La question est lancinante, presque lassante : faites-vous (ou sous-entendu “quand ferez-vous”, pour grimper dans la hiérarchie ambiante et entretenue) également de la biodynamie ?
S’il me paraît évident d’être pour le moins certifié en biologie, en attendant le retour à la simplicité et à la responsabilité individuelle et collective, ma réponse concernant l’anthroposophie reste identique depuis 15 ans. Moins méchante que l’analyse de Michel ONFRAY dans Cosmos, je trouve que le grigri qu’elle représente est un moindre mal, eu égard aux nombreux pesticides, engrais chimique, gâchis environnementaux qu’elle peut éviter. Le grand-père de mon épouse cultivait un jardin biodynamique au début du 20ème siècle, ce qui ne l’a pas empêché de « taper » sur les rouges lorsque le Front populaire débarqua à Strasbourg. Ce serait pure hypocrisie de ma part que d’acheter un produit et des engins spécifiques à un prix fixé, sans marché, juste pour pouvoir afficher un label, alors que, n’ayant pas la foi, je ne souhaite pas alimenter la secte.
Cependant, je suis sans aucun doute bien plus critique vis-à-vis des « bios » à minima, au sens européen du terme, qui détournent et récupèrent un concept mort-né, juste dans l’air du temps. De biologie, il ne reste que des normes et un logo, sans la vie ni la parole.
Travaillant à un peu plus d’humilité, je confirme que ce n’est pas « moi qui dit » : ni en effectuant tel préparat à tel moment, ni via telle manœuvre avec telle conjonction astrale, ni en croyant qu’au bout du compte j’obtiendrai telle amélioration (de quoi?) ou telle accélération (pour aller plus vite que quoi?).
En plein Anthropocène, ce n’est visiblement plus l’homme qui est au centre de la parole. Savoir changer de référentiel (se mettre à la place d’une vigne et re-con-naître ce qu’est un raisin) et savoir changer d’échelle (il n’y a aucune raison pour que le 2 10^0 que nous pratiquons soit le seul chef d’orchestre du 10^32 ou du 10^-14) sont des impératifs si nous voulons vivre avec plutôt que contrôler/tuer.

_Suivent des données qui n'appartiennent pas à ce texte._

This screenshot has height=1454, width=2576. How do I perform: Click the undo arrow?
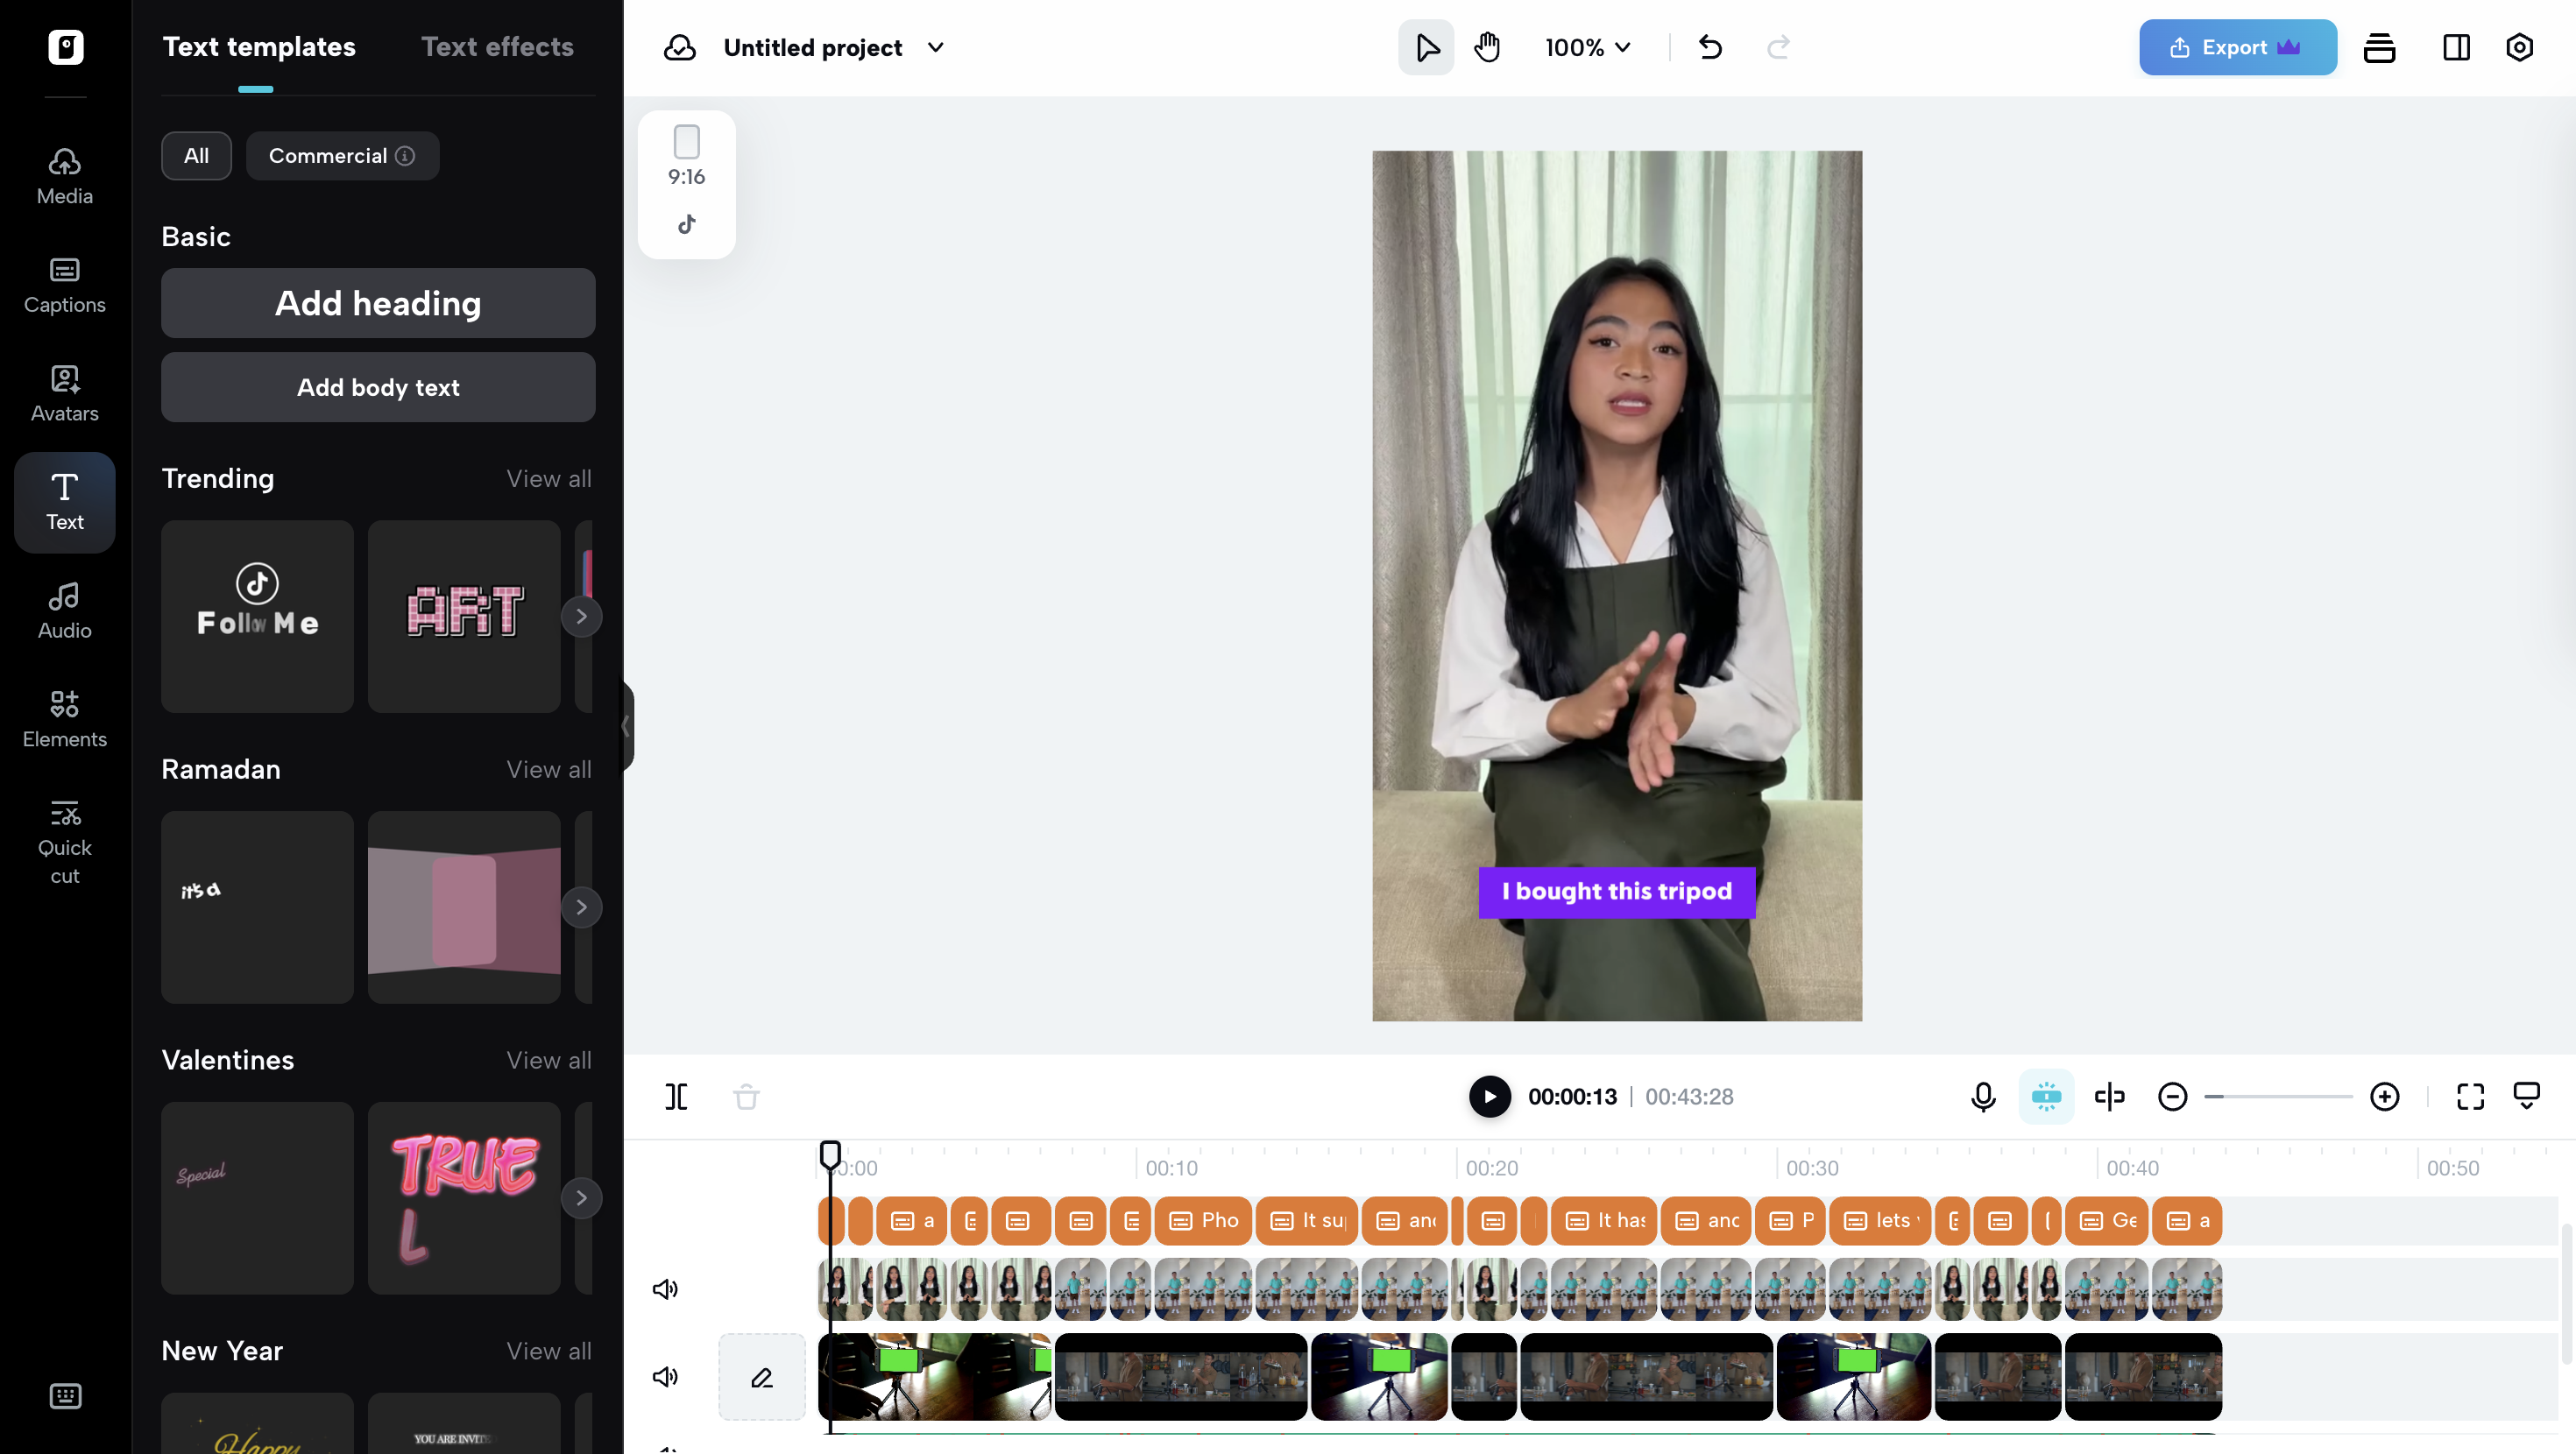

Surfer sur la vague est sans doute plus proche du Tao que de la science mécaniste et des illusions de la fin du 19ème siècle , plus proche du souffle, de l’âme, que du codage spécifique et figé. Les probabilités, le hasard et la physique quantique sont passé par là.

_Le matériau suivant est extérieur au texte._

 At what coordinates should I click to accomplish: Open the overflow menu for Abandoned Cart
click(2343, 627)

Le 21ème siècle sera … ? ce que nous en ferons. Surfer sur la vague et être dans les « starting blocks » pour pouvoir revenir au rivage
Bonjour,
Votre approche du vivant me semble honnête et réel, enthousiasmante même… mais j’avoue ne pas avoir compris votre approche de la biodynamie, qui pourtant ouvre des portes pour celui qui ne la vit pas comme dogmatique (comme Michel Onfray…) mais comme une invitation à se relier au monde vivant. Dommage que vous ne laissiez pas cette porte ouverte sur un possible renouvellement et élargissement de l’approche du monde vivant, à l’école de Goethe…
Merci pour votre commentaire qui me permet de préciser ma pensée.
En pratique, nos vignes (entre permaculture et biodynamie) se ressemblent et célèbrent la vie dans toutes ses formes. L’approche anthropocentrée (je suppose que la biodynamie se réfère toujours à l’anthroposophisme) me semble néanmoins à rejeter aux oubliettes et je préfère cultiver des liens pour le futur, entre intelligence et émotions, pour une co-naissance partagée : celles des autres vivants, qui ont leur logique propre que notre position humaine va souvent perturber inutilement et a encore beaucoup de mal à accepter/reconnaître ; la multiplicité des référentiels à considérer ne permet plus de mettre l’humain au centre du monde… A lui d’y trouver sa place. S’il croit qu’il peut contrôler ou doper les autres “vivants”, c’est une simple illusion. Autant je respecte la biodynamie comme capacité de résistance historique, alors que la science était partie dans une vision encore plus mécaniste qu’elle, forte de ses première découvertes “biologiques”, la biodynamie (un peu comme l’Eglise pendant les temps de guerre) était un lieu d’expression plus libre. Ne pas l’ériger en “summum” à atteindre, en idéal qui permet de valoriser les vins à des prix hors de propos, me permet de l’accepter pour ce qu’elle est : une étape dans notre perception du monde mais malheureusement centrée sur la capacité de l’homme à le conduire voire le manipuler… Le vivant fonctionne très bien sans l’humain “qui dit” ou “qui fait” ; je pense que le renouvellement que vous évoquez viendra de notre capacité (nous paysans) à être des passeurs/passants intelligents et doués d’émotions, avec un peu plus d’humilité et d’ouverture d’esprit.